Buah-buahan Lokal yang Bersaing di Pasar Internasional

Buah-buahan Lokal yang Bersaing di Pasar Internasional

Buah-buahan Lokal yang Bersaing di Pasar Internasional

Buah-buahan Lokal yang Bersaing di Pasar Internasional, – Pemerintah melalui Kementerian Pertanian dan Kementerian Perdagangan kini kembali lagi menggalakkan Gelar Buah Nusantara (GBN) untuk kelima kalinya. Gerakan ini untuk meningkatkan buah lokal atau nusantara di dunia internasional.

Menteri Pertanian (Mentan) Syahrul Yasin Limpo mengatakan buah yang mengandung vitamin C banyak diminati pasar internasional. Dia mengatakan pemerintah akan mengusahakan lahan terkonsentrasi untuk menanam buah-bahan tertentu yang sekarang adalah andalan Indonesia.

“Ini untuk mendukung pertumbuhan ekonomi Indonesia,” kata Syahrul dalam konferensi pers daring, Senin.

1. Jenis buah andalan Indonesia

Syahrul menjagokan buah mangga, manggis, nanas,  pisang, salak, rambutan, dan buah naga untuk bersaing secara global.

Dia mengatakan nanas telah masuk pasar ekspor Amerika Serikat, Belanda, Spanyol, Jerman dan Jepang. Nilainya mencapai Rp1,5 triliun.

Begitu juga manggis yang diekspor ke Hongkong, Arab Saudi, China, Malaysia, Prancis senilai Rp1,09 triliun. Sementara nilai ekspor pisang mencapai Rp45 miliar lebih per tahun ini.

Untuk mangga ekspor utama ke Singapura, Amerika Serikat, China, Hongkong, Vietnam. “Salak juga seperti itu, di atas Rp9 miliar. Lalu rambutan, durian dan buah naga kita,” katanya.

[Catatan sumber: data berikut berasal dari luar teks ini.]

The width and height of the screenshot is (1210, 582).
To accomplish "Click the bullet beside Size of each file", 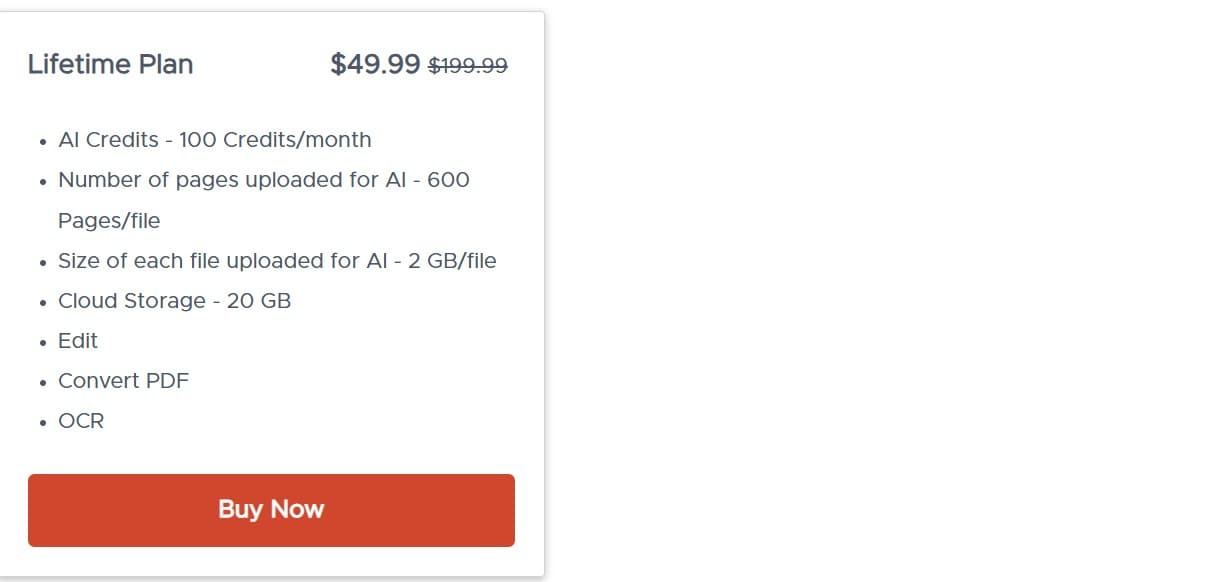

2. Buah sumbang 23 persen nilai ekspor

Menteri Perdagangan (Mendag) Agus Suparmanto melaporkan berdasarkan data BPS Juni 2020, ekspor komoditas buah-buahan mencapai 23,21 persen dengan nilai mencapai US$430 juta.

Mangga, kacang-kacangan dan nanas menjadi komoditas yang berperan besar dalam nilai ekspor tersebut. Komoditas tersebut diekspor ke Vietnam, Malaysia, Tiongkok dan India.

“Beberapa waktu lalu ada permintaan dari Emirat Arab, mereka ingin impor dari kita, apa saja yang bisa diekspor ke sana,” kata Agus.

Selain itu, buah naga juga memiliki potensi besar dalam ekspor. Di mana pada kuartal pertama persentase ekspornya mencapai 234 persen, diikuti mangga sebesar 95,49 persen.

“Buah naga Indonesia bisa mengalahkan Vietnam karena buah naga bisa dipanen sepanjang tahun karena letak geografis Indonesia yang berada di garis khatulistiwa,” ujar Agus.

3. Produksi buah lokal alami tren kenaikan

Menko Perekonomian Airlangga Hartarto mengatakan produksi buah lokal mengalami tren kenaikan produksi rata-rata sebesar 10,12 persen dalam empat tahun terakhir.

Bahkan, di tengah kontraksi pertumbuhan ekonomi kuartal II 2020, sektor pertanian justru tumbuh mencapai 16,24 persen, tertinggi di antara sektor terbesar lainnya seperti industri, perdagangan, konstruksi, dan pertambangan.